Michael began his law enforcement career as an undercover officer in the Intelligence
Unit, specializing in “subversive group” activity working with State and Federal Agencies needing his expertise.
His first uniformed assignment was to the largest Patrol District and most diverse area of the City. After ten years of working
the streets, he was transferred to the Police Academy was promoted to Corporal and served in an administrative and teaching
capacity. When promoted to sergeant he was first assigned to the Patrol Bureau as a squad supervisor, then to the Audio Visual
Unit as a Platoon Supervisor, and later to the Prisoner Detention Unit as a Platoon Leader.
As a Lieutenant he was assigned to a patrol district in West Philadelphia as a
Platoon Commander. A section of the City made infamous by two violent confrontations with the so called, “Back to Nature”
group, MOVE. Also as a lieutenant he was a Platoon Commander and administrative assistant to the Captain in Central Detective
Division covering all of Center City Philadelphia.

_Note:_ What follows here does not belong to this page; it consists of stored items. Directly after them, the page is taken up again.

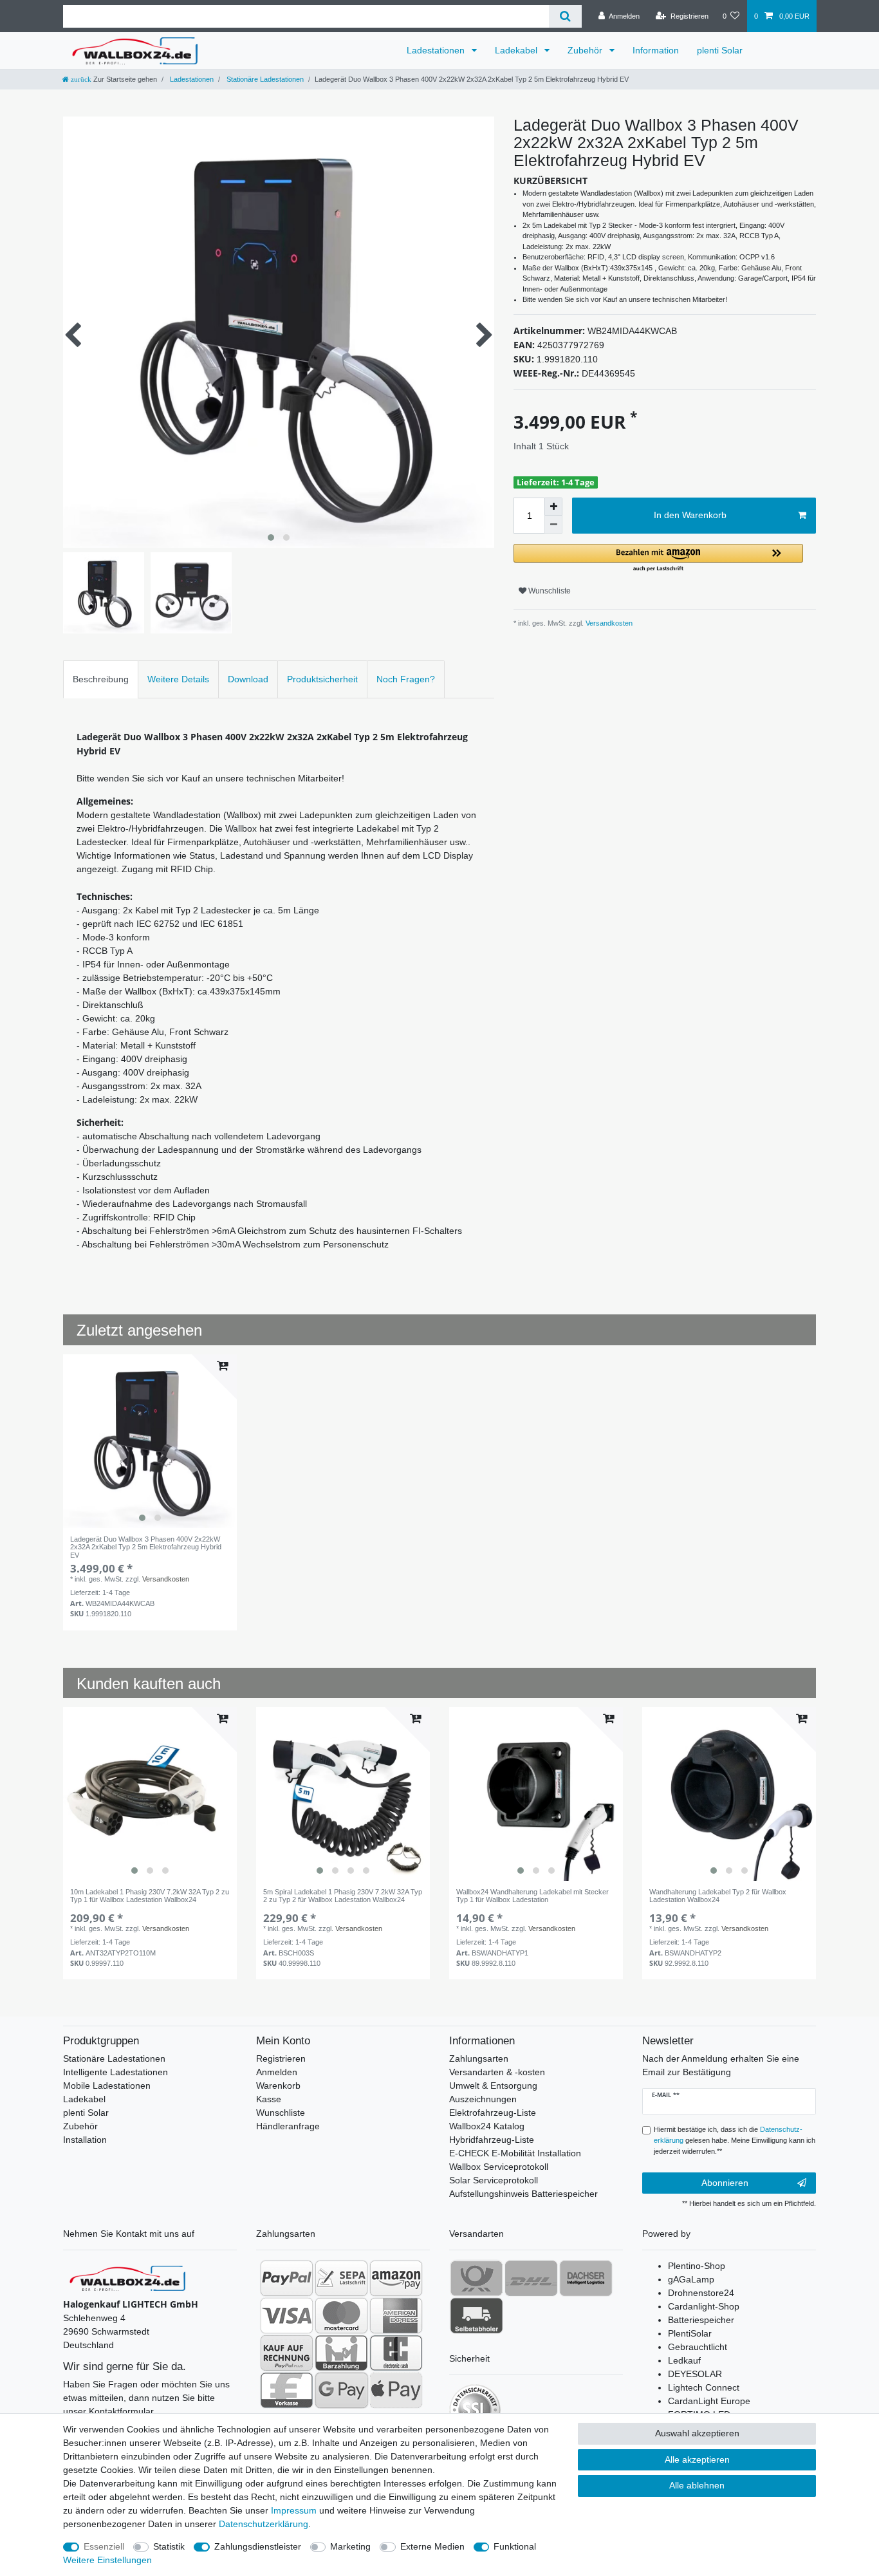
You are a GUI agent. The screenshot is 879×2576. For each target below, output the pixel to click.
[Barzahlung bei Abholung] (341, 2352)
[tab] (100, 679)
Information (656, 50)
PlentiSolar (690, 2333)
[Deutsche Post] (476, 2278)
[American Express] (396, 2315)
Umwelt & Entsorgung (493, 2085)
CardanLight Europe (709, 2401)
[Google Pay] (341, 2390)
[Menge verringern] (553, 525)
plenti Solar (720, 50)
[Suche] (565, 16)
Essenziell (104, 2546)
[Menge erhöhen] (553, 507)
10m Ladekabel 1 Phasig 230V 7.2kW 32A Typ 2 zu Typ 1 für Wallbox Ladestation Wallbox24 (149, 1895)
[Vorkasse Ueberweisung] (286, 2390)
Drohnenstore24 (701, 2293)
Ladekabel (517, 50)
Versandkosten (608, 623)
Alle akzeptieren (697, 2459)
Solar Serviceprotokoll (493, 2180)
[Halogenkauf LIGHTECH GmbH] (127, 2277)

As Captain Michael was asked to oversee two squads of Internal Affairs Investigators,
one dealt with all levels of complaints against police and another plain clothes surveillance squad dealt with all alleged
City employee misconduct. Also as Captain he served as the Commanding Officer of a Patrol District in South Philadelphia,
managing a large portion of the City’s entertainment district, including the Avenue of the Arts and the celebrated South
When promoted to Inspector he was transferred to the Command Inspection Bureau
where he managed a squad of captains who supervised over night patrol and investigative functions for the entire Police Department.
Additionally, as an Inspector he was asked to join the Commissioner’s inner circle as, Special Assistant for Education
and Training, then appointed Commanding Officer for Advanced Training. For the last two years of his law enforcement career,
the Police Commissioner asked him to take command of the Education and Training Bureau, and Police College. In that position,
he was appointed to serve as Commissioner on the State Law Enforcement Education and Training Commission. He retired from
the Police Department with the pension benefits of a Chief Inspector.
After retiring from the Philadelphia Police Department in 2002, Michael took a
position as Manager of Public Services Training and Director of the Municipal Police Academy in Montgomery County, Pennsylvania.
In that position, he was appointed as President of the Directors Association on the State Law Enforcement Education and Training
Commission. He also worked as a Criminal Justice Instructor and Evening Campus Manager for CHI Institute in Bucks County,
Pennsylvania. Michael has also volunteered as a Constitutional Law Instructor at the Philadelphia Police Academy. Michael has authored articles, and initiated numerous training materials for recruit
and veteran officers, in the Philadelphia Police Department and around the State. Trojan Horse 4
was Michael’s first completed work of fiction. It was followed quickly by Children of the Clan
and Dublin Odyssey. His next novel, Imperfect Contrition is due out in early 2012.
According to the book description of Trojan Horse 4,
“It took twenty years, but Chief Inspector Odysseus is now positioned to settle his score with the Philly PD. On Constitution
Day 1991, the anarchy begins. Only one thing stands in his way, Sergeant Mickey Devlin.”
According to the book description Children of the Clan,
“In 1993, the Philly PD all but lost the war on drugs to violent street gangs. The DA’s DIVA Task Force, lead
by Lieutenant Mickey Devlin detailed from Homicide, was the only barrier between order and chaos.”
According to the book description Dublin Odyssey, “In
1996, Police Captain Mickey Devlin gets to follow his hunch on the whereabouts of “The Greek,” convicted cop-killer,
terrorist and ex-Chief Inspector, to Dublin, Ireland. While the Greek plans something historic, he doesn’t factor in
Mickey, his Academy classmate.”
About the Philadelphia
Police DepartmentThe history of the Philadelphia
Police Department traces its origin to Hans Block who, in 1663, established the first system of patrol in the city's Swedish
settlement. By the year 1700, Philadelphia had increased its population to 4,400. As a result of this growth,
the citizenry established a method of citizen participation known as "Town Watch." This system remained the basic
form of police protection until 1751.
Today, Philadelphia, with approximately 6,900 uniformed police, has the fourth
largest police department in the country. Philadelphia is also the fourth largest per capita among the twenty largest cities
in America. Department sizes among major cities vary greatly, from Indianapolis with 1,030 to New York City with 36,800. Philadelphia’s
own department has fluctuated in size over the years, from a peak of 8,500 in 1979 to just over 6,000 in the early 1990s.